- [Request]
Copy out the rows below word for word, beginning with the line that contains "Given: Click the" and continuing through the last row, with both ends included. Omit the pictures from your copy.

- [Data excerpts]
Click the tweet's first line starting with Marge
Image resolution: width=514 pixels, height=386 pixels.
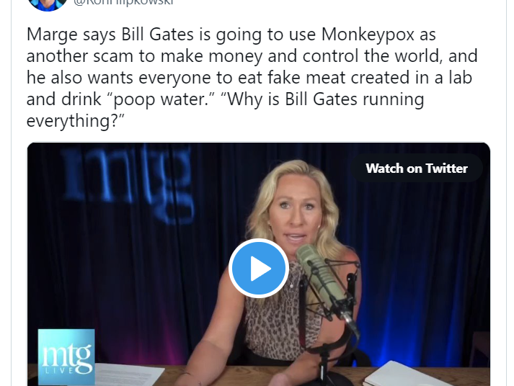tap(231, 35)
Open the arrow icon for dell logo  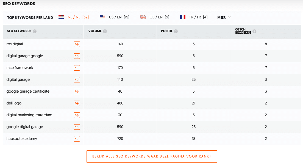pos(77,103)
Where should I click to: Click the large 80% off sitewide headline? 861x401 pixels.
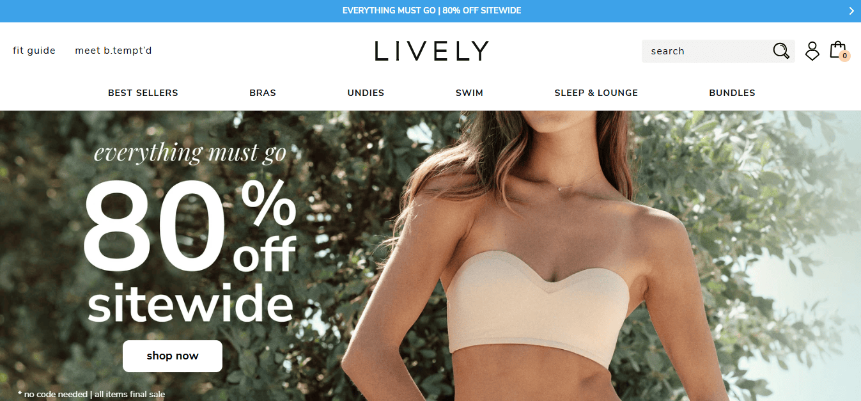pos(190,249)
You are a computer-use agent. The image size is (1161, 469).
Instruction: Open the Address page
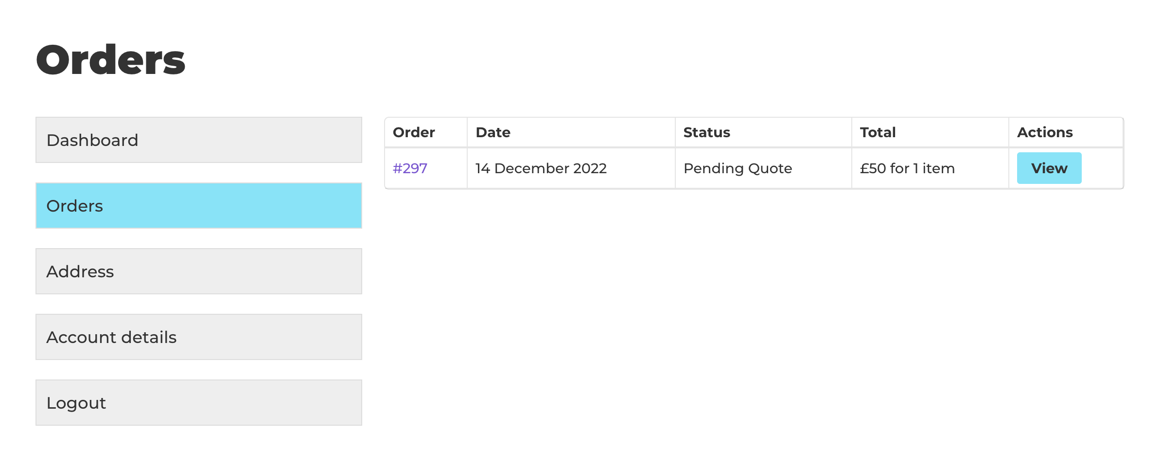80,271
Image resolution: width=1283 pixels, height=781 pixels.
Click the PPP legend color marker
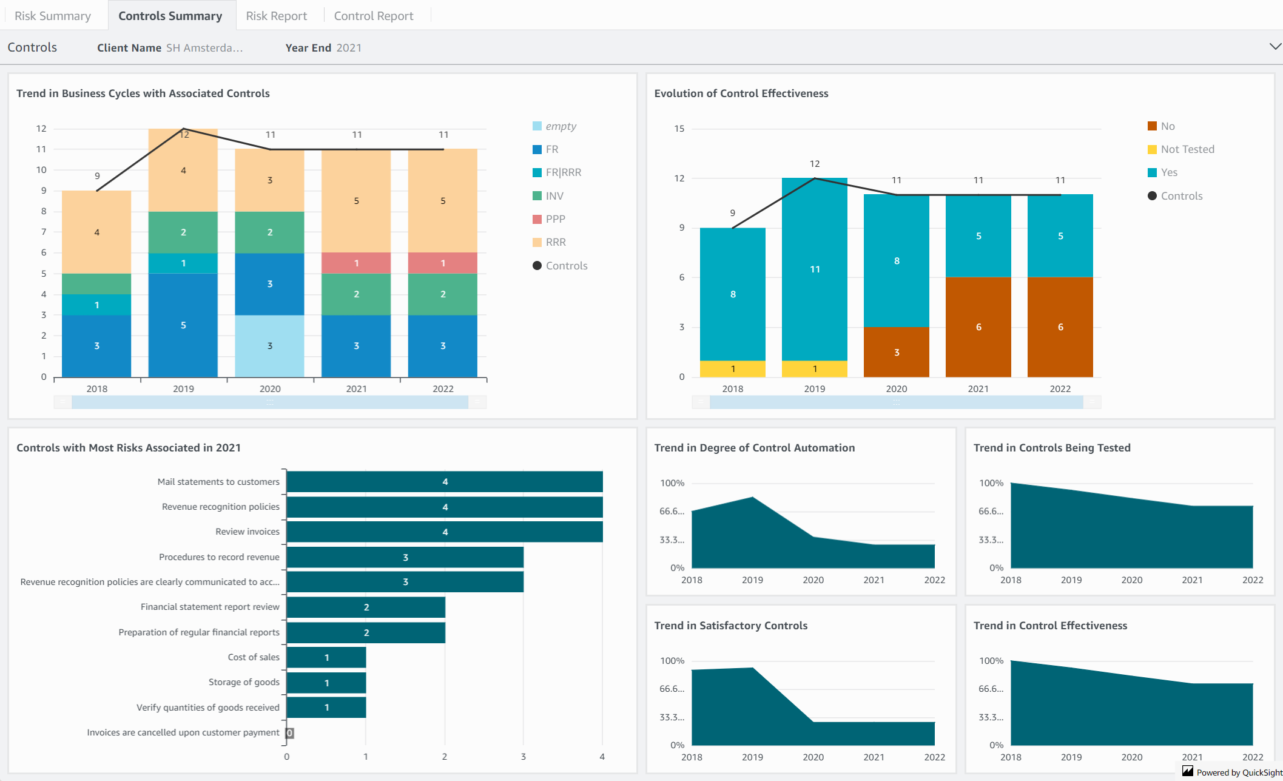[x=537, y=219]
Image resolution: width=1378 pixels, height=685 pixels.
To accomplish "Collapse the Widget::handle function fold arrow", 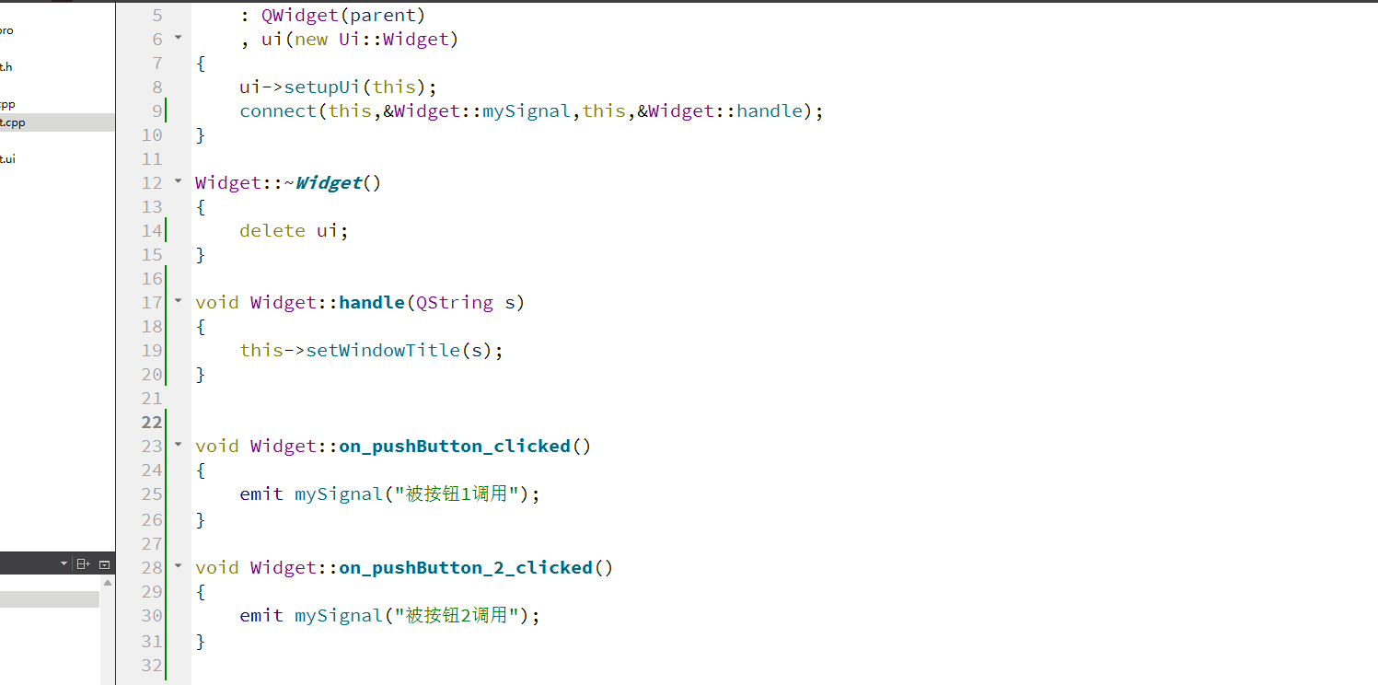I will click(178, 301).
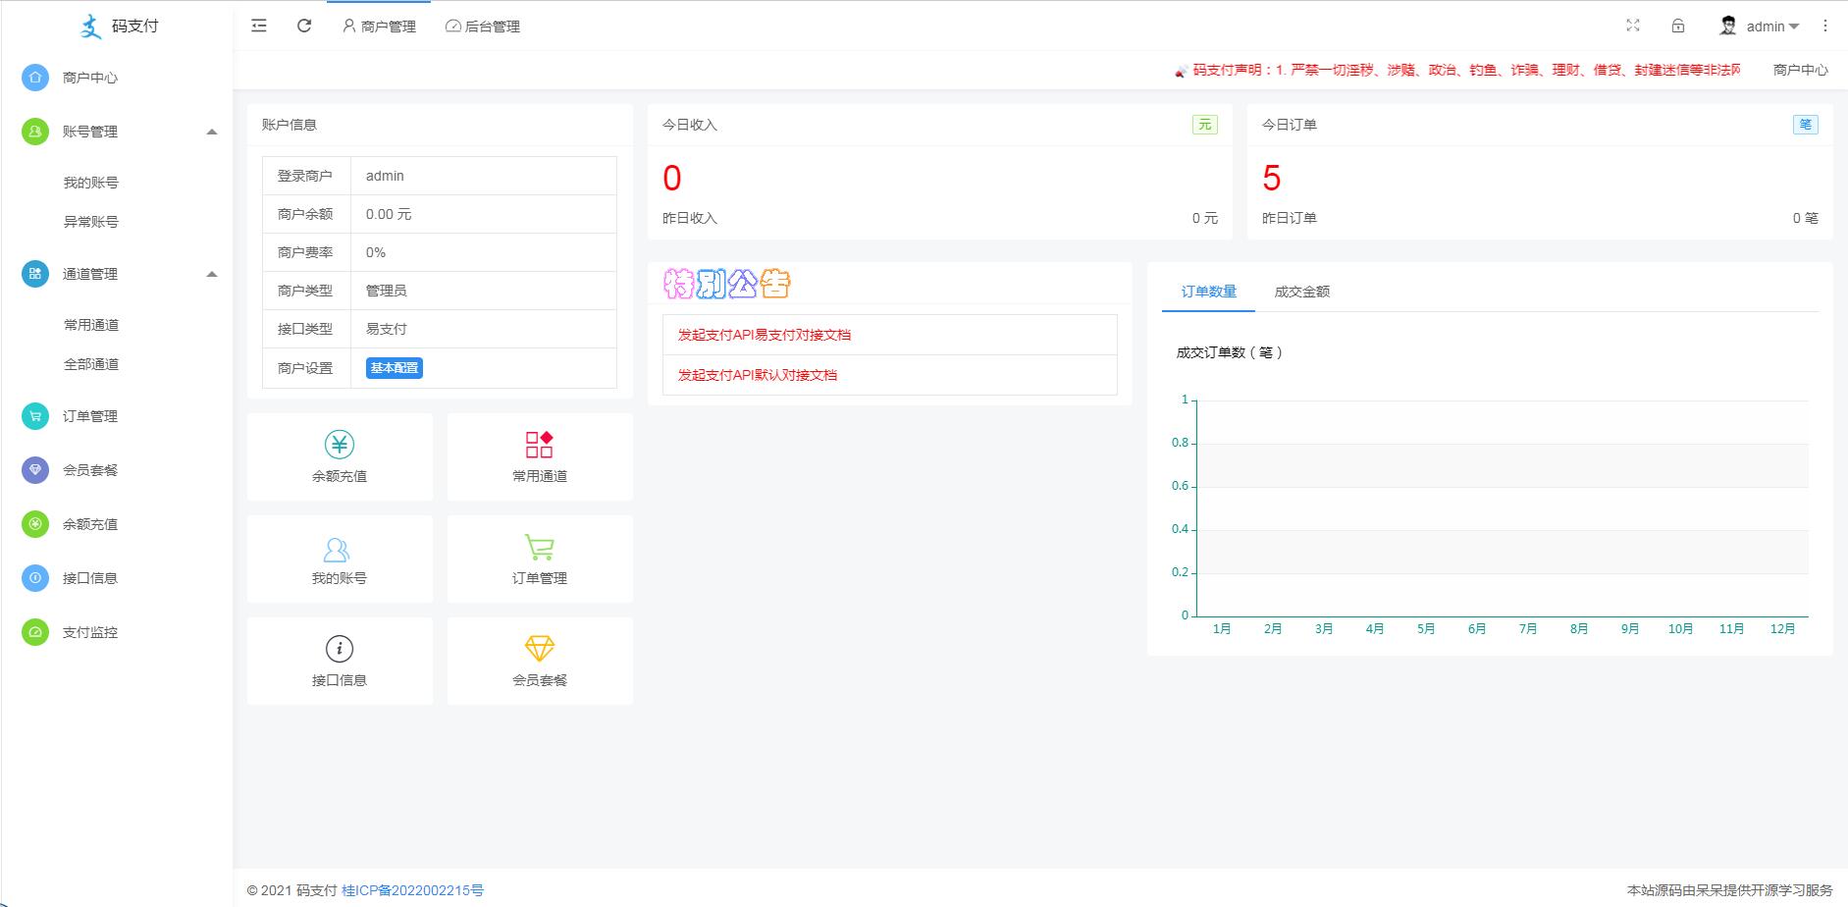This screenshot has height=907, width=1848.
Task: Click the lock screen icon
Action: point(1678,27)

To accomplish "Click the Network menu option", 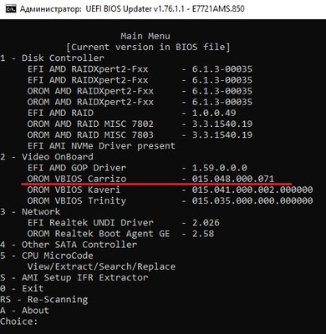I will click(x=30, y=211).
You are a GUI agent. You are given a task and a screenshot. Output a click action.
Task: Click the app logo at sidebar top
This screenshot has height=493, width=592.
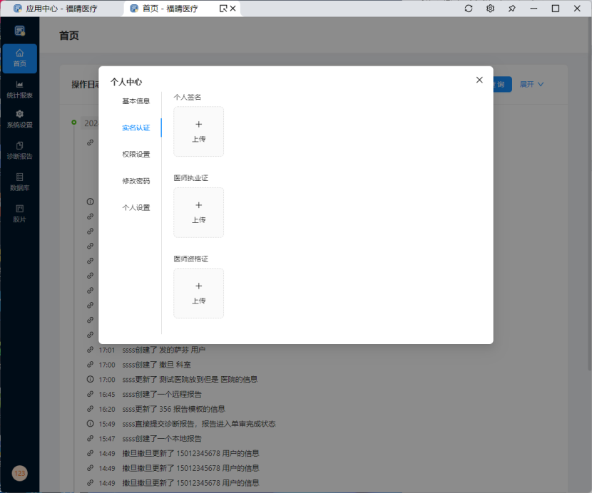tap(19, 30)
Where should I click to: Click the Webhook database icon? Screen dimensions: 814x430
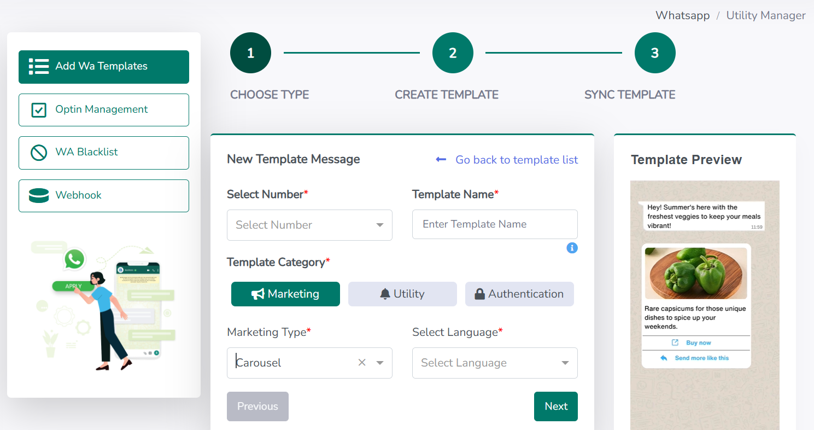click(x=39, y=195)
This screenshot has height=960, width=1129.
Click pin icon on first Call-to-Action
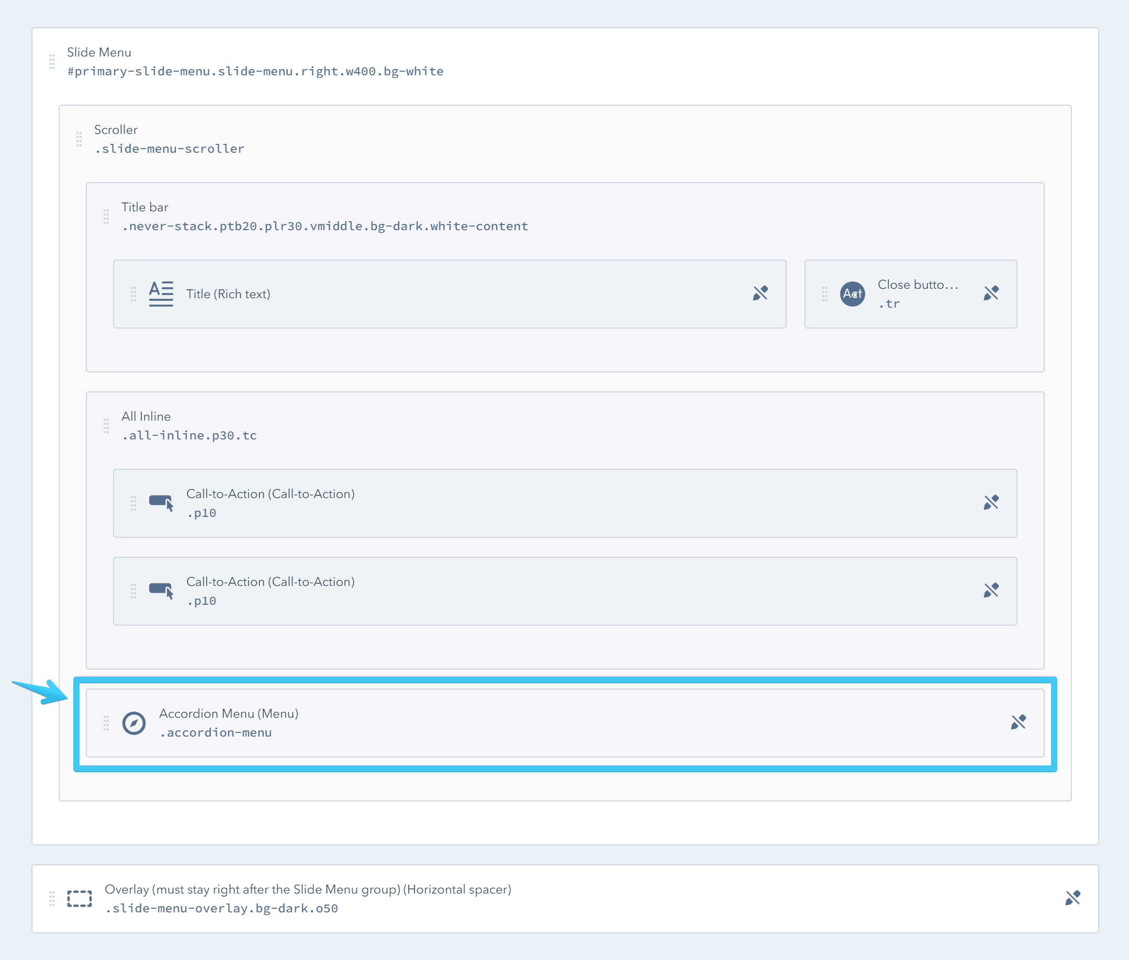[991, 502]
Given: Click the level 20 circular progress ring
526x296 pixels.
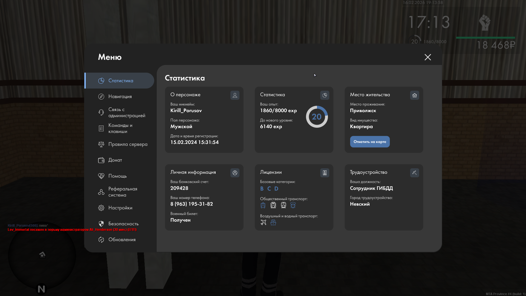Looking at the screenshot, I should click(317, 117).
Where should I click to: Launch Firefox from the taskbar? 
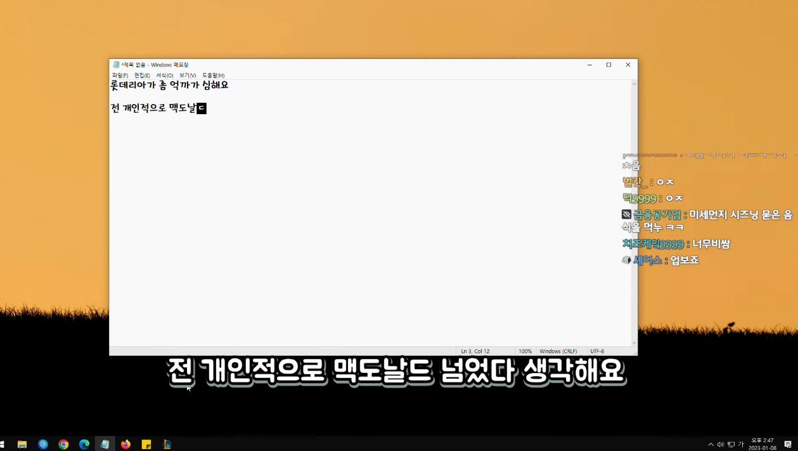(x=125, y=443)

- [Exercise answer]
Given: Click the level 20 circular progress ring
526x296 pixels.
Looking at the screenshot, I should click(317, 117).
Where should I click to: Launch Firefox from the taskbar? 
(x=125, y=443)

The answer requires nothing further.